Foyt’s main goal, as it has been since he won his fourth Indy 500 in 1977, is to win a fifth one. That would break him out of a tie with Al Unser for most Indy victories.

“I want to get that fifth one more since my good buddy Al tied me (in 1987),” he said. “If anyone had to tie me, I’m glad it was Al. I gave him his first ride at Indy in ’65 and he’s one of my best friends in racing.”

Unser will drive an Alfa Romeo-powered March for Pat Patrick in this year’s 500.

One record Foyt is certain will never be broken is qualifying for and driving in 32 consecutive Indy 500s.

“I expect to make it 33 this year, and I can’t believe it myself that I did it,” he said. “I’ve been hurt, like ’65 when I crashed at Riverside and doctors said I’d never race again, and a month later I was back on the pole at Indy. And there’s been years when the car wasn’t running real good, but I got in the field. I don’t think anyone will ever live to break that record.”

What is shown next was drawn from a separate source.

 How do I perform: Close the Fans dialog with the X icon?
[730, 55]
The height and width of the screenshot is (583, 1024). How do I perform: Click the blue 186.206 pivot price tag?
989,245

The next highest number of starts is 24, by Andretti, Al Unser and Johnny Rutherford, but none has done it consecutively.

Foyt may have the best chance he’s had in years at Indy if he gets a Chevy Ilmor engine for his Lola chassis. He will be in Detroit where Chevrolet has called a press conference for today at which it will probably be announced that Foyt will join the select few who will have Chevies.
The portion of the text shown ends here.